Im a 50% german, speak almost fluently and am not bad in writting.

P.S. 75% of what I learned in german comes from playing with *GBA*/*DS*. The irony..


----------



## goldenquagsire (Oct 30, 2009)

I'm basically in the same situation as Twiggy. I'm half-German and can speak the language to a decent standard (my grammar is horrible but apparently the locals understand it so that's alright then~)

I'm also taking German AS with a class of six other people. we're one of the smallest classes in the year. :D


----------



## Not Meowth (Oct 30, 2009)

I'll join since I feel bad that the French Club is getting so many more members D':

I learned German for four years in school, but haven't studied it for well over a year now. I speak a small bit of it but am nowhere near fluent; I'm not even confident enough to post in it really :) It was my favourite subject back then and I've been meaning to pick it up again at some point, but it's glaringly obvious I'll never be fluent or anything so I can't really be bothered.
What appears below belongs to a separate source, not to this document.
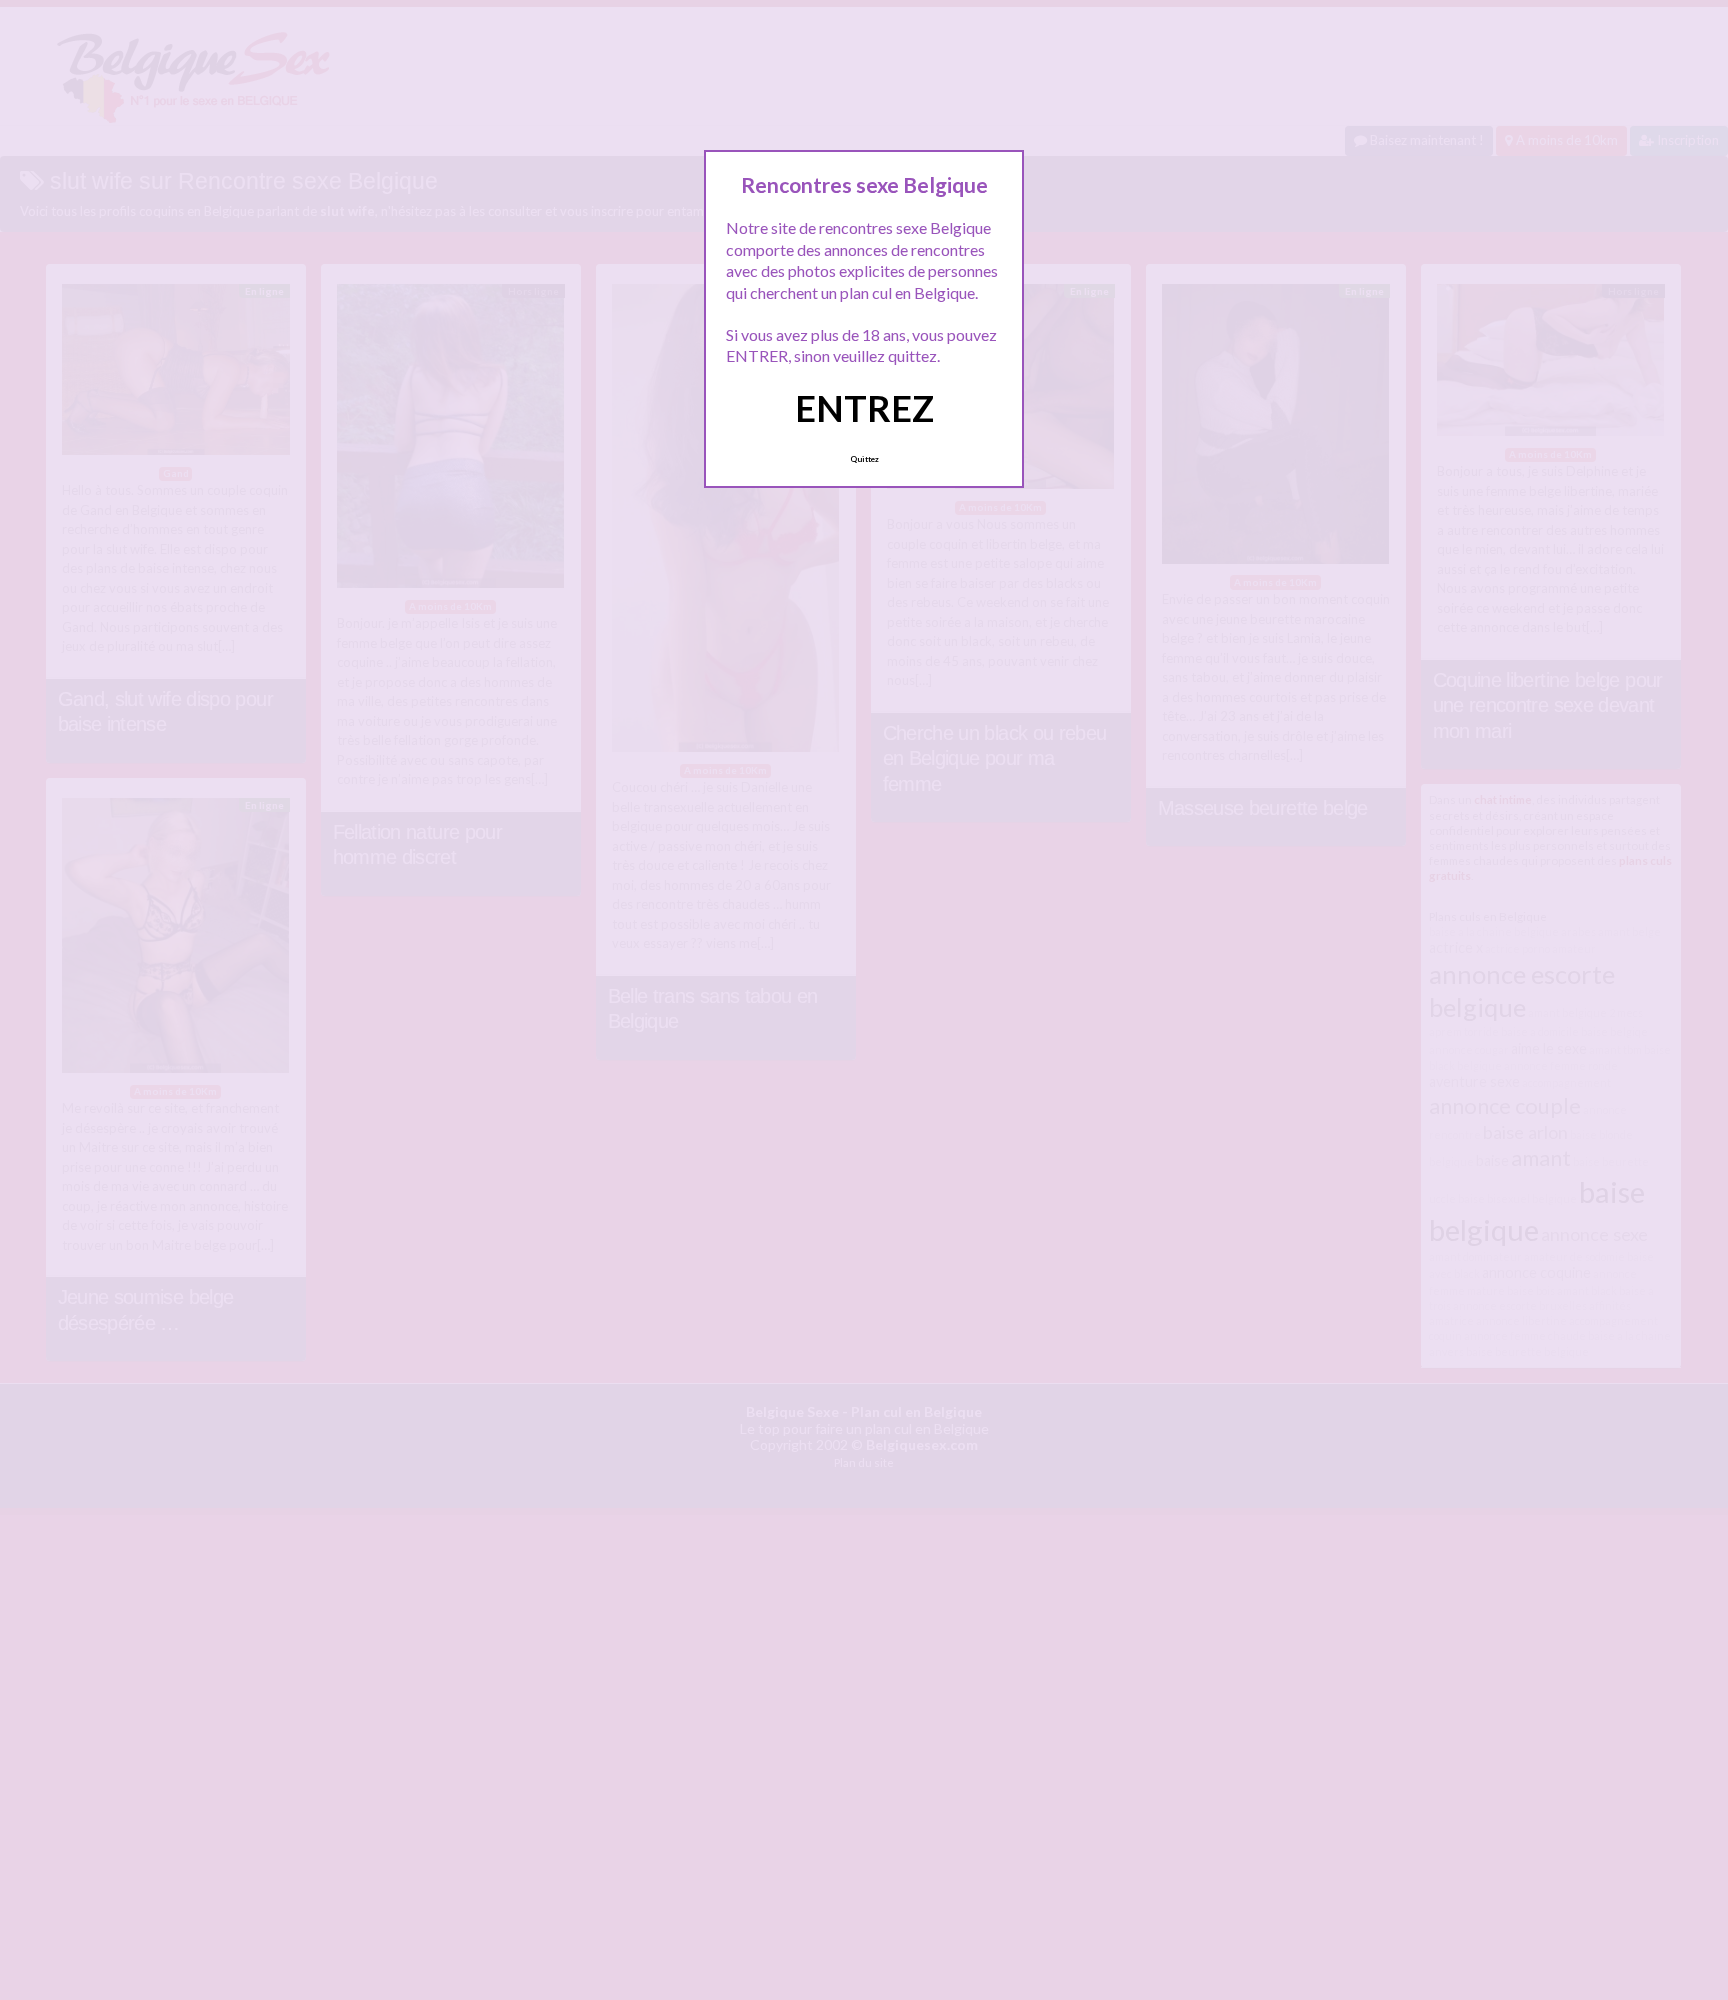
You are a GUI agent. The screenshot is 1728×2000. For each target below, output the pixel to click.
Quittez (864, 459)
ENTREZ (864, 408)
Oh, also they played us this horrifyingly annoying song over and over to teach us the German alphabet and it is now scarred on my brain forever >.<


----------



## departuresong (Nov 1, 2009)

Thanks for joining, all. =)


----------



## Tarvos (Nov 1, 2009)

Werden wir hier Deutsch mit einander reden?
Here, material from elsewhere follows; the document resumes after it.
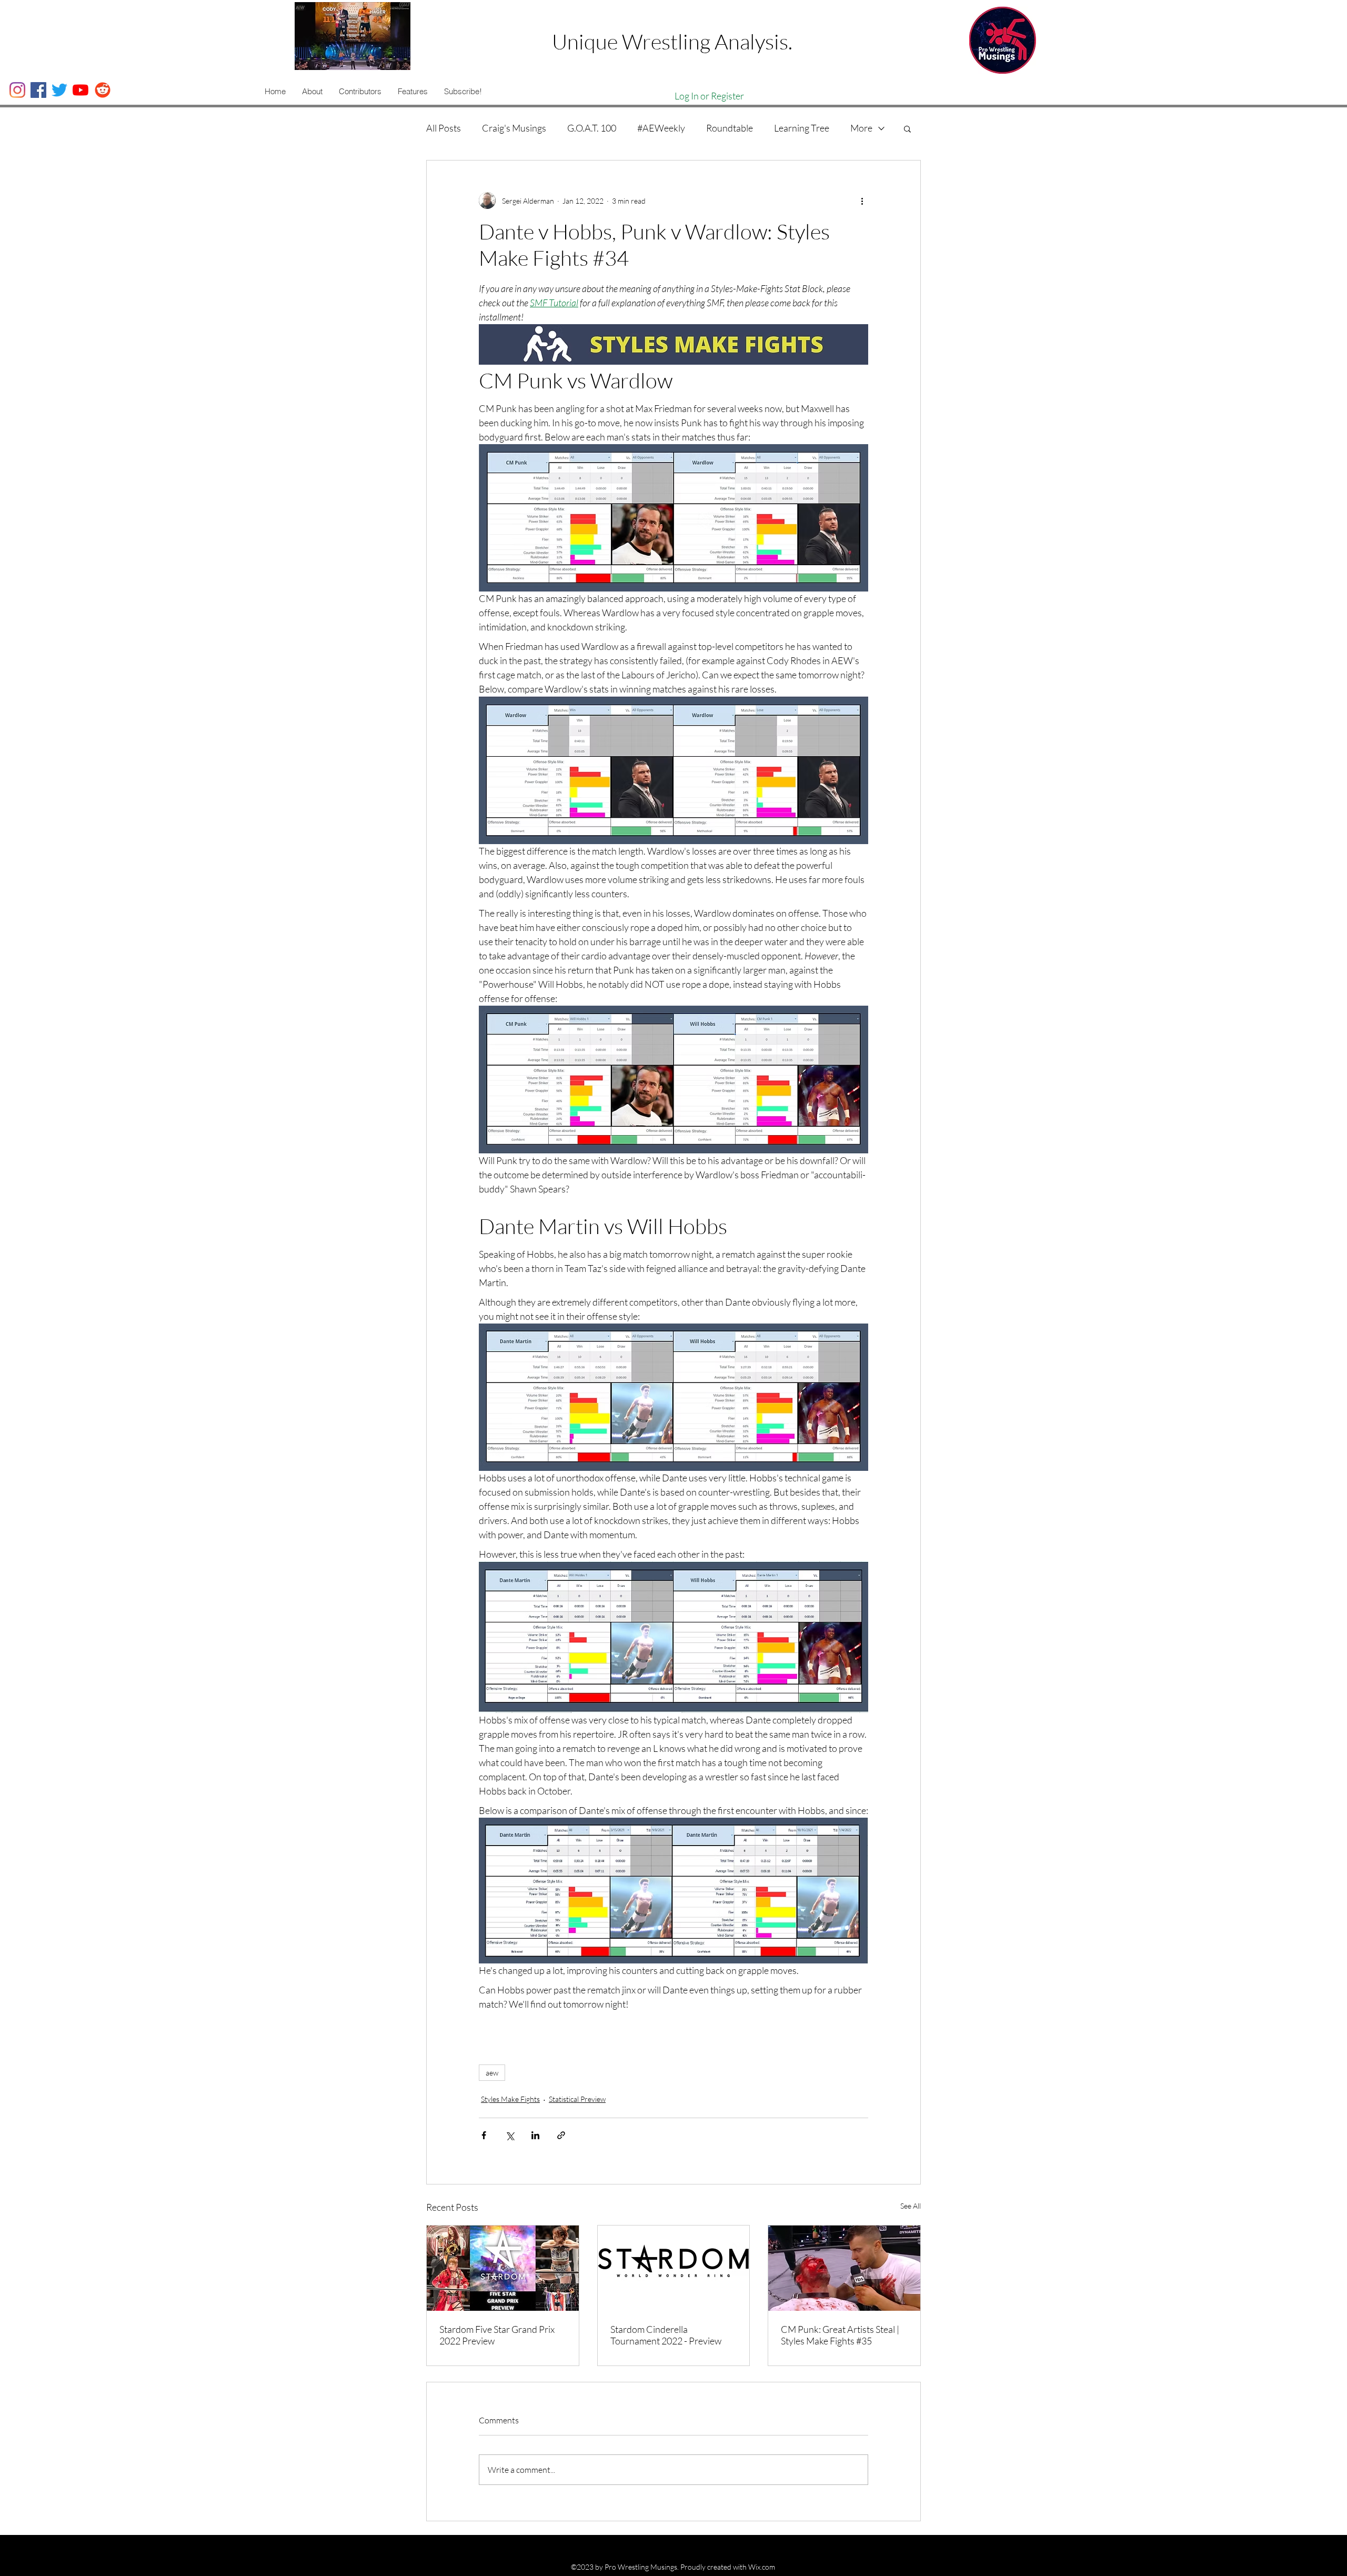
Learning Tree (801, 128)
(I speak German but not fluently, but my girlfriend does...)


----------



## GiratinaGiratina (Nov 3, 2009)

I'd love to join :> learning languages is so much fun, and German is no exception.


----------



## Anonyman (Jan 23, 2010)

Seit vier Jahren lerne ich in die Schule Deutsch, und meiner Meinung nach ist ihn einer toller Sprach!
Yes, the grammar's horrible, but the sentiment's there.


----------



## Music Dragon (Jan 23, 2010)

Aah. Stellen Sie die Amaryllis an einem lichte Platz. Regelmäßig Wasser geben.


----------



## Tsunami (Jan 23, 2010)

Ich bin nicht Duetsch, aber Ich lerne es im Schul.

My spelling sucks, though.


----------



## Flarginsnarf (Jan 24, 2010)

I'm taking German at school this year, count me in!


----------